也就是說，該CACHE對象會一直存在不會被回收。而每次創建的FileSystem都會以Cache.Key為key，FileSystem為Value存儲在Cache類中的Map中。那至于在緩存時候是否對于相同hdfs URI是否會存在多次緩存，就需要查看一下Cache.Key的hashCode方法了，如下：

 @Override
 public int hashCode() {
 return (scheme + authority).hashCode() + ugi.hashCode() + (int)unique;
 }

可見，schema和authority變量為String類型，如果在相同的URI情況下，其hashCode是一致。unique在FilSystem.getApi下也不用關心，因為每次該參數的值都是0。那么此處需要重點關注一下ugi.hashCode()。

至此，來小結一下：

在獲取FileSystem時，FileSystem內置了一個static的Cache，該Cache內部有一個Map，用于緩存已經獲取的FileSystem連接。
參數fs.hdfs.impl.disable.cache，用于控制FileSystem是否需要緩存，默認情況下是false，即緩存。
Cache中的Map，Key為Cache.Key類，該類通過schem，authority，UserGroupInformation，unique 4個參數來確定一個Key，如上Cache.Key的hashCode方法。

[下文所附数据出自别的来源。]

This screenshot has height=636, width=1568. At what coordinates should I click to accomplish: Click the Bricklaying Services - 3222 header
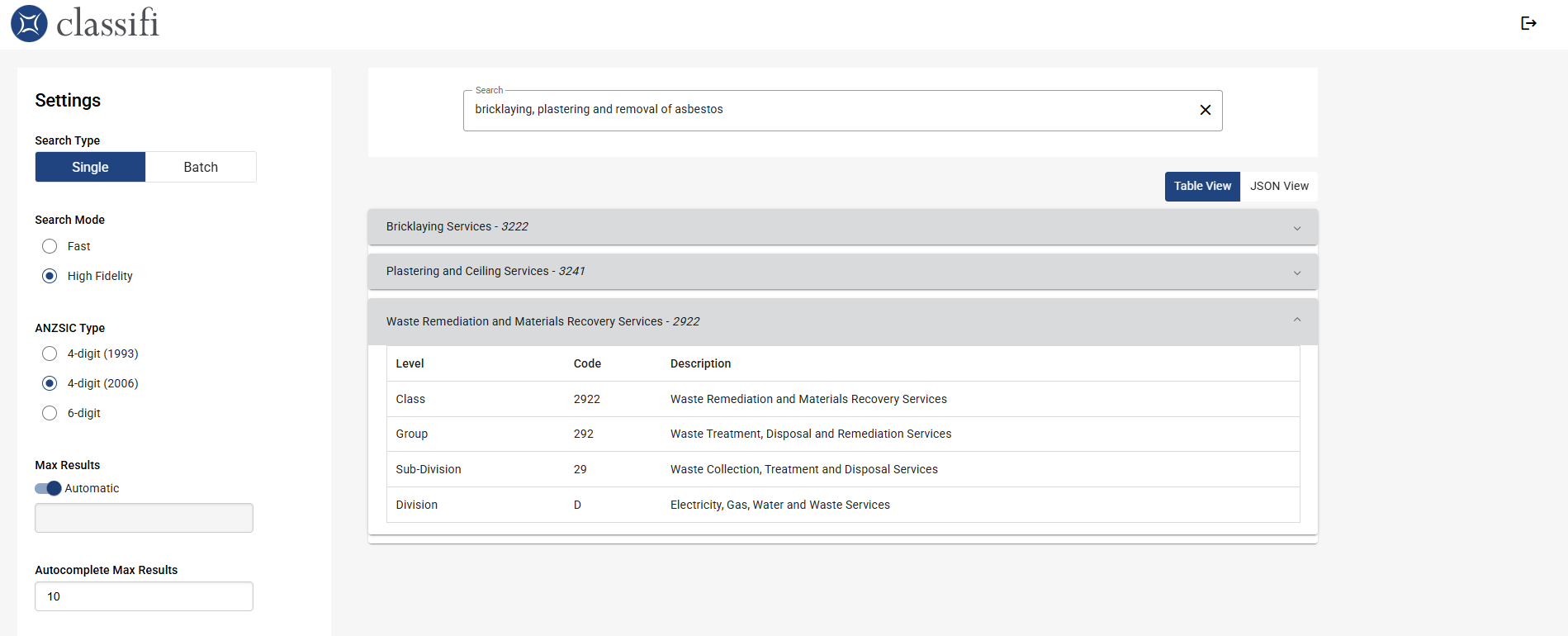point(457,227)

但還有一個問題，既然FileSystem提供了Cache來緩存，那么在本例中對于相同的hdfs連接是不會出現每次獲取FileSystem都往Cache的Map中添加一個新的FileSystem。唯一的解釋是Cache.key的hashCode每次計算出來了不一樣的值，在Cache.Key的hashCode方法中決定相同的hdfs URI計算hashCode是否一致是由UserGroupInformation的hashCode方法決定的，接下來看一下該方法。

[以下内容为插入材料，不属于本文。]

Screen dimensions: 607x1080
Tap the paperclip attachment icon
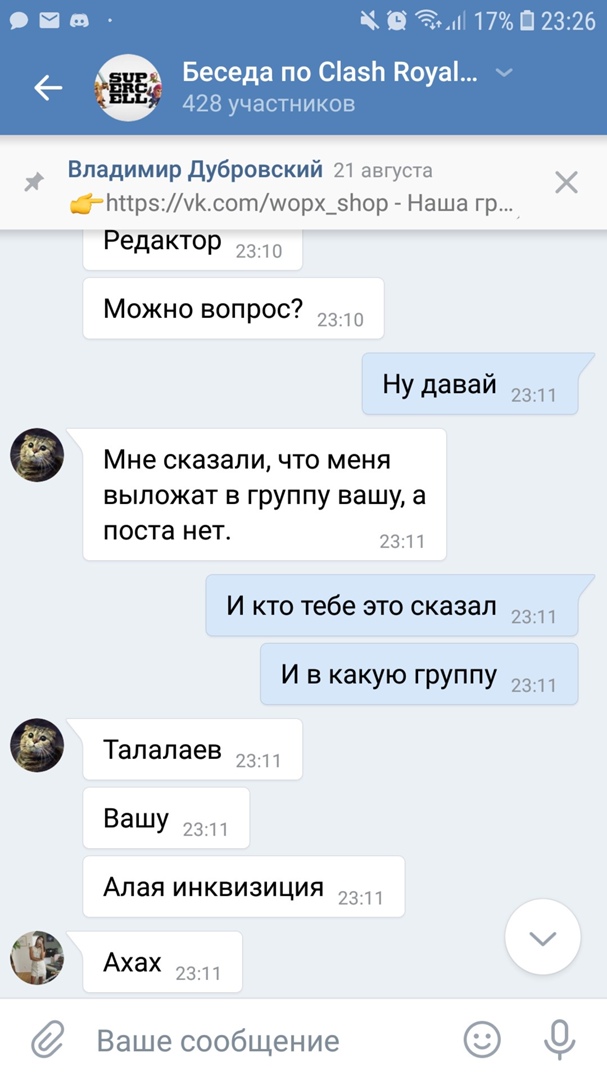coord(48,1040)
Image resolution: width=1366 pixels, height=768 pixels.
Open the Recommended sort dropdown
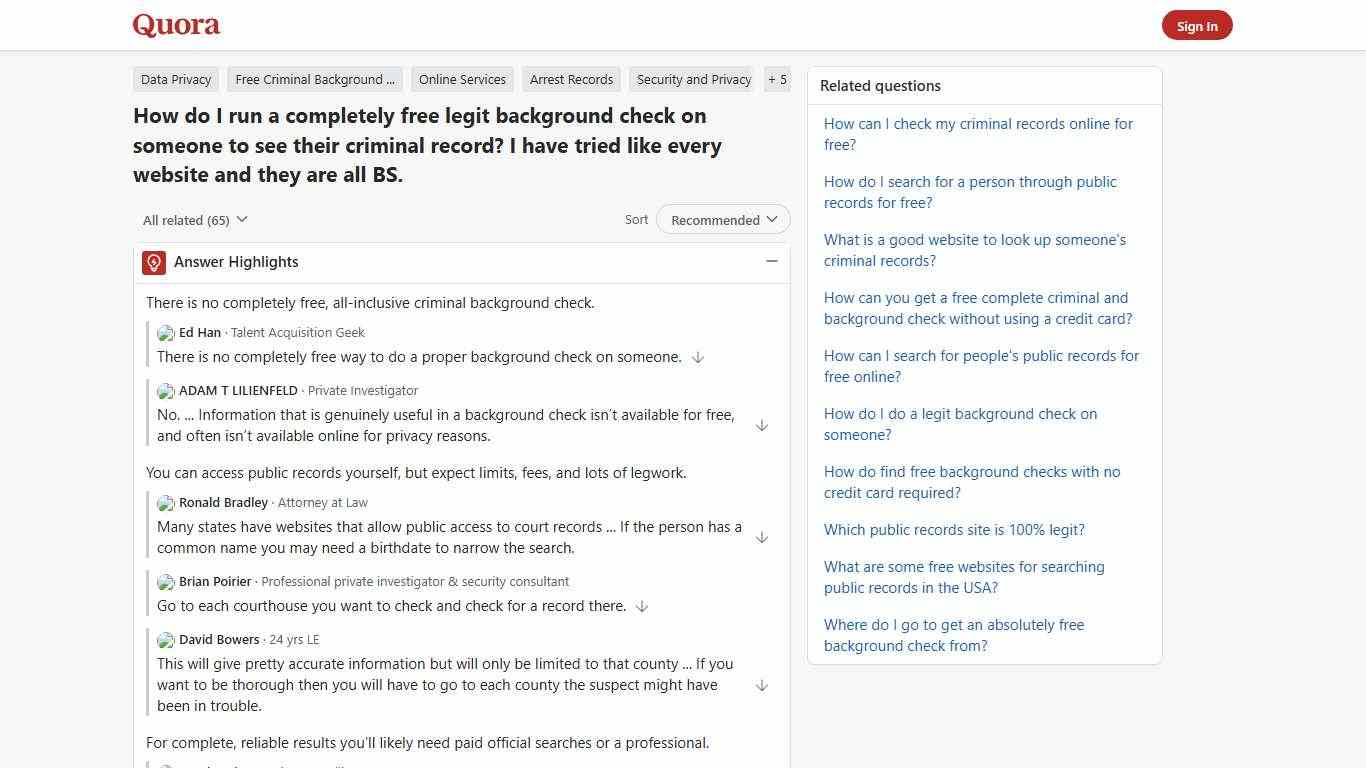pos(722,219)
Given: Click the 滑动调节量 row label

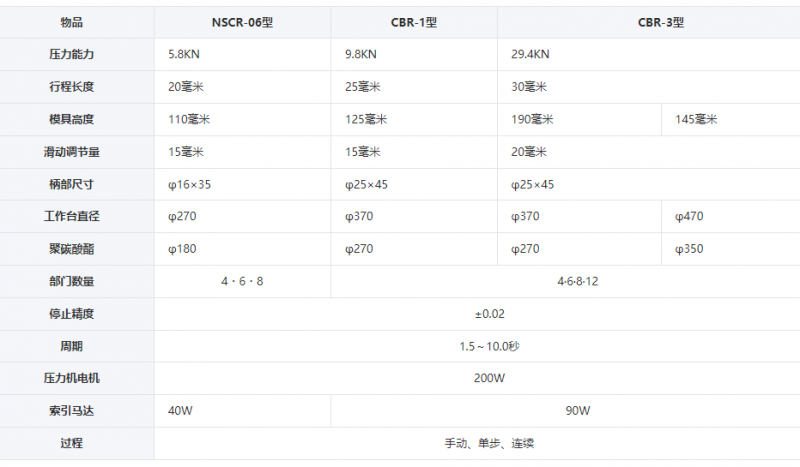Looking at the screenshot, I should click(71, 152).
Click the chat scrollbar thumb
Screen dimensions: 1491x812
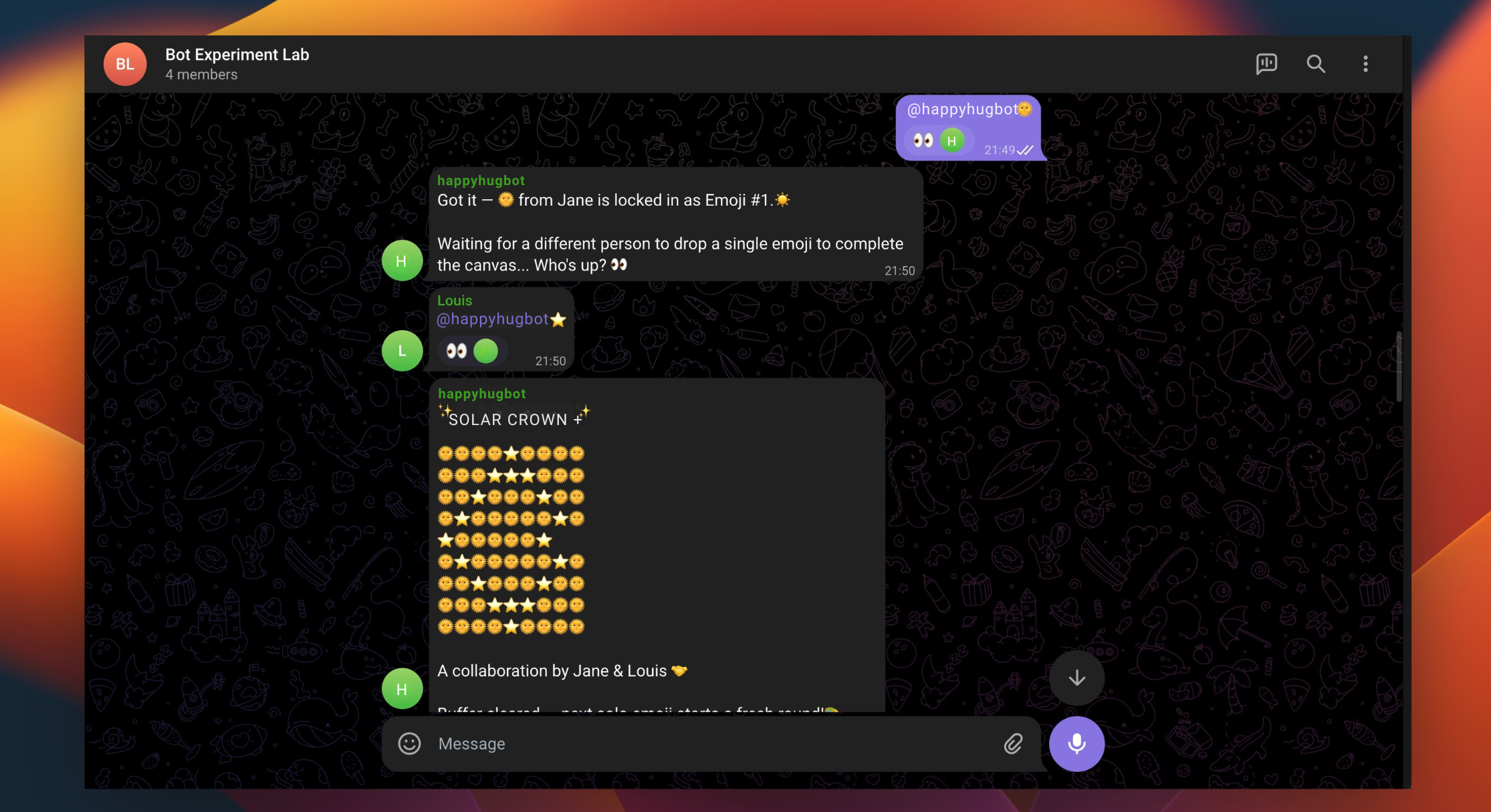(x=1399, y=366)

UserGroupInformation.hashCode

其方法定義如下：

 @Override
 public int hashCode() {
 return System.identityHashCode(subject);
 }

該方法調用了本地方法identityHashCode，identityHashCod方法對不同的對象返回的hashCode將會不一樣，即使是實現了hashCode()的類。那么此處問題關鍵就轉化為UserGroupInformation類的subject是否在每次計算hashCode的時候是同一個對象。
由于該hashCode是計算Cache.key的hashCode時調用的，因此需要看Cache.Key初始化時候，是如何初始化UserGroupInformation該對象的，如下：

 Key(URI uri, Configuration conf, long unique) throws IOException {
 scheme = uri.getScheme()==null ?
 "" : StringUtils.toLowerCase(uri.getScheme());
 authority = uri.getAuthority()==null ?
 "" : StringUtils.toLowerCase(uri.getAuthority());
 this.unique = unique;
 
 this.ugi = UserGroupInformation.getCurrentUser();
 }

繼續看UserGroupInformation的getCurrentUser()方法，如下：

 public static AccessControlContext getContext()
 {
 AccessControlContext acc = getStackAccessControlContext();
 if (acc == null) {
 // all we had was privileged system code. We don't want
 // to return null though, so we construct a real ACC.
 return new AccessControlContext(null, true);
 } else {
 return acc.optimize();
 }
 }

其中比較關鍵的是getStackAccessControlContext方法，該方法調用了Native方法，如下：

 private static native AccessControlContext getStackAccessControlContext();

該方法會返回當前堆棧的保護域權限的AccessControlContext對象。（關于該方法更多細節未深究，懂的大佬可指出來一下）

那么此處為什么會返回不同的Subject對象呢？由于在本例中是通過get(final URI uri, final Configuration conf,final String user) Api獲取的，因此折回去看一下這個方法，如下：

 public static FileSystem get(final URI uri, final Configuration conf,
 final String user) throws IOException, InterruptedException {
 String ticketCachePath =
 conf.get(CommonConfigurationKeys.KERBEROS_TICKET_CACHE_PATH);
 UserGroupInformation ugi =
 UserGroupInformation.getBestUGI(ticketCachePath, user);
 return ugi.doAs(new PrivilegedExceptionAction<FileSystem>() {
 @Override
 public FileSystem run() throws IOException {
 return get(uri, conf);
 }
 });
 }

在該方法中，先通過UserGroupInformation.getBestUGI方法獲取了一個UserGroupInformation對象，然后在通過UserGroupInformation的doAs方法去調用了get(URI uri, Configuration conf)方法。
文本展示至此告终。